# Does your turbo Cruze use oil?



## titan2782 (Nov 4, 2011)

blackonblack said:


> Just curious - I didn't check my oil when new - I have about 11 miles on it now and it is right in the middle of the lines on the stick. I know it will use a little when breaking in, but in the long run do you have to have add oil between oil changes.
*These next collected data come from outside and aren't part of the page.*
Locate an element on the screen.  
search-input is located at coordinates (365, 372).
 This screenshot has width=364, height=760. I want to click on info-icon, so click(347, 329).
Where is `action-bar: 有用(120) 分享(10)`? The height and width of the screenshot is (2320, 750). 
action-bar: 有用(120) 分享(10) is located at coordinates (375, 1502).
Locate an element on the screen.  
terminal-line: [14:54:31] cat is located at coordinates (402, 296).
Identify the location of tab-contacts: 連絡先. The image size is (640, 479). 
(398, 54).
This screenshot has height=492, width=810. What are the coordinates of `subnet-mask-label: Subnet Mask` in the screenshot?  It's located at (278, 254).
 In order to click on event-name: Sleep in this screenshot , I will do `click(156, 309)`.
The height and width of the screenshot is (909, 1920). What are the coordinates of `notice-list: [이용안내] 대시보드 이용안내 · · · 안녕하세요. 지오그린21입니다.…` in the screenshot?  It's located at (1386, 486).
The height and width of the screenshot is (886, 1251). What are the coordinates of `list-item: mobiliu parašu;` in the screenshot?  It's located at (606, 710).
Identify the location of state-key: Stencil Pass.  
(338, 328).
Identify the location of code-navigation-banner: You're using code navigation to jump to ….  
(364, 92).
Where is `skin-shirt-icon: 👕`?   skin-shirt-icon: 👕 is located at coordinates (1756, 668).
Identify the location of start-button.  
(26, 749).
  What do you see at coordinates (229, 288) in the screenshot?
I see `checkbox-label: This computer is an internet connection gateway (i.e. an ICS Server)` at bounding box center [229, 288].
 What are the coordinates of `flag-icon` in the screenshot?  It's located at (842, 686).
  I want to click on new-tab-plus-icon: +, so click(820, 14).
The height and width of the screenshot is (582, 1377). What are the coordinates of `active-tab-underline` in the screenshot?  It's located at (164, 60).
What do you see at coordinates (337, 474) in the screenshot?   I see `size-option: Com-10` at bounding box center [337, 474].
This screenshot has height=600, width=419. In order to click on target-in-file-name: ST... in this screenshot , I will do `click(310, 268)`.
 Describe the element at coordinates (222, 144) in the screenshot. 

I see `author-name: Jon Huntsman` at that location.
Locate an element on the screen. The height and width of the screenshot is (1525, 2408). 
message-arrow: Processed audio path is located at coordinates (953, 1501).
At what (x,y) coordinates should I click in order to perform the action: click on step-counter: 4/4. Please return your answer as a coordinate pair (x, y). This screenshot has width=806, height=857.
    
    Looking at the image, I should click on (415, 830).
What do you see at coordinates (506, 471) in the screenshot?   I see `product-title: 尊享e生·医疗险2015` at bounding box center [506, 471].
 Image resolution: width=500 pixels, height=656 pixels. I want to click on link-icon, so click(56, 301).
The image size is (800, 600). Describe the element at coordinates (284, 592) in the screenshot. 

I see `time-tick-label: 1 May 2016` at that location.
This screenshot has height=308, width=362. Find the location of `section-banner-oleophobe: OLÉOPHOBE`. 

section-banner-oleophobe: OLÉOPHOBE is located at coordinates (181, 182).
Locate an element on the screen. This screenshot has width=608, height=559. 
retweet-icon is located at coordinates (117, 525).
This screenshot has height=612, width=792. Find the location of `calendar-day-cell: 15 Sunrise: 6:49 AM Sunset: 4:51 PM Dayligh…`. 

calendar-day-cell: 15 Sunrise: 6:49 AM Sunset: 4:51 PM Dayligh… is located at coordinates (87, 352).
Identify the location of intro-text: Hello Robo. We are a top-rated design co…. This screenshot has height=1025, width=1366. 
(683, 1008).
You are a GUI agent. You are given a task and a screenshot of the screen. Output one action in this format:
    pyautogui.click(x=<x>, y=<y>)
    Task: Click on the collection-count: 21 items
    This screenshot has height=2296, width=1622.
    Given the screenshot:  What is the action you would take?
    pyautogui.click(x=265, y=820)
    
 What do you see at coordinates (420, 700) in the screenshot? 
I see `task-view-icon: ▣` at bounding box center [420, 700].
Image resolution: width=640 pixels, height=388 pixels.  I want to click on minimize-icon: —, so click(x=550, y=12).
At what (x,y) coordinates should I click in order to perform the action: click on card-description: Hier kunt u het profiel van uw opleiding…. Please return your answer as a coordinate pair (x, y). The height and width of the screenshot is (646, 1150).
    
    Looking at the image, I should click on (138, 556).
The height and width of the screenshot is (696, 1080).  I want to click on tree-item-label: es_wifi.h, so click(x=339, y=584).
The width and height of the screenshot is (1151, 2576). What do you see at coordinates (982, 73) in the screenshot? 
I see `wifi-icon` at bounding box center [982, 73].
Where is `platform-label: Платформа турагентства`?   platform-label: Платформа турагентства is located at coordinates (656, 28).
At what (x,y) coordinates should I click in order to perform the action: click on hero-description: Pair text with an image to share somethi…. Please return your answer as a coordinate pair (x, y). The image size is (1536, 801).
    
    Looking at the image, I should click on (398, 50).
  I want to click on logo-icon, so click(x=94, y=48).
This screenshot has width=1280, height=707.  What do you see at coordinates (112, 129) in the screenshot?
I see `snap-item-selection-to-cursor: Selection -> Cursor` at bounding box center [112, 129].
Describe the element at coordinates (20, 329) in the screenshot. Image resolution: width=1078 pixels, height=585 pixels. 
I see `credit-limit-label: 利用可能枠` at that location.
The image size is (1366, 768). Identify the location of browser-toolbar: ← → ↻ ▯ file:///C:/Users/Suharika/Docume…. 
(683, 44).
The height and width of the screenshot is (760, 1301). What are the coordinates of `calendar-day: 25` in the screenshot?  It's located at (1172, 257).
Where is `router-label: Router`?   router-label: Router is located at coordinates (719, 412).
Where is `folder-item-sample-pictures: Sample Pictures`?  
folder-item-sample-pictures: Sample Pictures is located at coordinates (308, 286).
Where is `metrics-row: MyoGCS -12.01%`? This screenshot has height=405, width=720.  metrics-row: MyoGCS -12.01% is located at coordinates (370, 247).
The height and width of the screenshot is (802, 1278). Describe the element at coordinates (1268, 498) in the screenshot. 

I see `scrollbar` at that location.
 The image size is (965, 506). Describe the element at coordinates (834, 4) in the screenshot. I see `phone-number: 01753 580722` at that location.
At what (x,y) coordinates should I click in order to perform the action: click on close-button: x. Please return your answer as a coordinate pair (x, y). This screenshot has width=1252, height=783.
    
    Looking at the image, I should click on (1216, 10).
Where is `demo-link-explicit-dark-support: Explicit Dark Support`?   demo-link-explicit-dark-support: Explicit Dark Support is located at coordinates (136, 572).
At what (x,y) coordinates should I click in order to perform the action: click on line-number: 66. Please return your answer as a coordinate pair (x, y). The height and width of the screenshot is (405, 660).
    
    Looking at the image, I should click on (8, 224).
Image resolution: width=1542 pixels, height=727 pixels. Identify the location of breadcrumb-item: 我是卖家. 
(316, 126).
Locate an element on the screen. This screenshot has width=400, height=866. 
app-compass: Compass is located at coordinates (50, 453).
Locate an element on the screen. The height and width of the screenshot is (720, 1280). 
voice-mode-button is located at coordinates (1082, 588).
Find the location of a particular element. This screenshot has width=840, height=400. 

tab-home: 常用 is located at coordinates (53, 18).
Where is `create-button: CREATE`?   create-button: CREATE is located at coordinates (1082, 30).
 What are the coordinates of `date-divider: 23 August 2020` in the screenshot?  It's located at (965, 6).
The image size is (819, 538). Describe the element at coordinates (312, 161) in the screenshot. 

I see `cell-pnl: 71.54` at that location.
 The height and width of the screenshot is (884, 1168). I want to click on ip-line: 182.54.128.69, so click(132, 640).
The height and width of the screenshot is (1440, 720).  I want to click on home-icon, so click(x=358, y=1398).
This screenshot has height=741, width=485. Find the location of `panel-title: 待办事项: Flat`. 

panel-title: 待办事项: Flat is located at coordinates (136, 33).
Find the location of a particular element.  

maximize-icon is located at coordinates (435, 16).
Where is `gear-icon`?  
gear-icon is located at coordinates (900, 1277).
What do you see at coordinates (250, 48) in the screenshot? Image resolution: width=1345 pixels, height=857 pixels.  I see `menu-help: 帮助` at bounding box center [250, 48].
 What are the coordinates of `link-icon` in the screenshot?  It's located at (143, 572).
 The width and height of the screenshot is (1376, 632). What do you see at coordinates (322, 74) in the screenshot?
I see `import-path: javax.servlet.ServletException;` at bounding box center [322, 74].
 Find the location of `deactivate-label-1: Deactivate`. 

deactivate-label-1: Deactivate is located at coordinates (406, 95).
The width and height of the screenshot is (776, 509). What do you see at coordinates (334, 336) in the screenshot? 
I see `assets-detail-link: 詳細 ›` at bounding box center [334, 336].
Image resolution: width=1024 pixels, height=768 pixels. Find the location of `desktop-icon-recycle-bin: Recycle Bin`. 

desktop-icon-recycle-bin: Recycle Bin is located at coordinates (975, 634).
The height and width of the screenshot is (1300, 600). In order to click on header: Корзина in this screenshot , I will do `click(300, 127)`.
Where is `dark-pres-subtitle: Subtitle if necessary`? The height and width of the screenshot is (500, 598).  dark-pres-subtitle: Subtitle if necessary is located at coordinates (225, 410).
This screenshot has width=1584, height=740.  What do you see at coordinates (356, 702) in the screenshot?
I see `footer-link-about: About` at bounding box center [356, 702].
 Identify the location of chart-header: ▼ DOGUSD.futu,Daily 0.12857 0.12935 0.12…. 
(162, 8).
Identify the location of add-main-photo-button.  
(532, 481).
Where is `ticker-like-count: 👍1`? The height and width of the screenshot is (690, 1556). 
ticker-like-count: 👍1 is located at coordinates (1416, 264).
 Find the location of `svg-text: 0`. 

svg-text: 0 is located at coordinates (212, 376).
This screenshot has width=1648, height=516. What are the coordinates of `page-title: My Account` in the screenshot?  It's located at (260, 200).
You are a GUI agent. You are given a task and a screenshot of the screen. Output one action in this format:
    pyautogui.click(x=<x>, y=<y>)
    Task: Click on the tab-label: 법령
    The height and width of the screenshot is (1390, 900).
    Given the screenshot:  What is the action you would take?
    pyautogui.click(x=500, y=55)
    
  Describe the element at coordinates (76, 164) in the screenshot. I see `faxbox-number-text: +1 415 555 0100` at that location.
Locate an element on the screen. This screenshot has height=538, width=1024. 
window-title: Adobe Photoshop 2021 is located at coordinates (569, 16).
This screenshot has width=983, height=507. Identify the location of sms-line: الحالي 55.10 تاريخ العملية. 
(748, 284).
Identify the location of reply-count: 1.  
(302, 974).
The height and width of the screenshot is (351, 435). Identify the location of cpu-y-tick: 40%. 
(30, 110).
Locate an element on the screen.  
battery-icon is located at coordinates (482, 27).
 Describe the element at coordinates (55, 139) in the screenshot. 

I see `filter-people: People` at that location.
You should not need to add any oil in between changes. If you're finding that you need to, then take it in for service. Our cars will consume a small amount of oil, this is normal. Be sure to check the fluid when the car is cold and has been sitting for a bit.


----------



## CruzeTech (Mar 23, 2012)

I have 13,800 miles on mine. It doesn't use a drop. And 11 miles on it? Have you driven it home from the dealer yet? Lol


Sent from AutoGuide.com Free App


----------



## Hoon (Mar 18, 2012)

No, doesn't consume a noticeable amount.


----------



## obermd (Mar 3, 2012)

No oil consumption that I can tell.


----------



## sciphi (Aug 26, 2011)

52k miles, no oil used.


----------



## jsusanka (Jan 31, 2011)

19,400 and no oil used, I check monthly and the level always stays the same - knock on wood


----------



## jblackburn (Apr 14, 2012)

Not a drop in the 8,000 mile OCI I did.

"Right in the middle" of the marks on the stick is EXACTLY where it should be. From Chevy's description in the owners manual, it should just be between the two marks. Top hashed area is too much and bottom hashed area is too little.


----------



## Mustang Jim (Jul 28, 2012)

I've got over 15,000 on my 2012 and it has yet to consume any oil.


----------



## Sunline Fan (Jul 29, 2012)

Just checked it yesterday and there's no oil consumption in about 3500 miles on this change. Mine is toward the top end of the range though.


----------



## Gus_Mahn (Aug 16, 2011)

Our '12 Eco uses a little over the 6000 ish miles between changes, but it's not enough to ever have to add any.


----------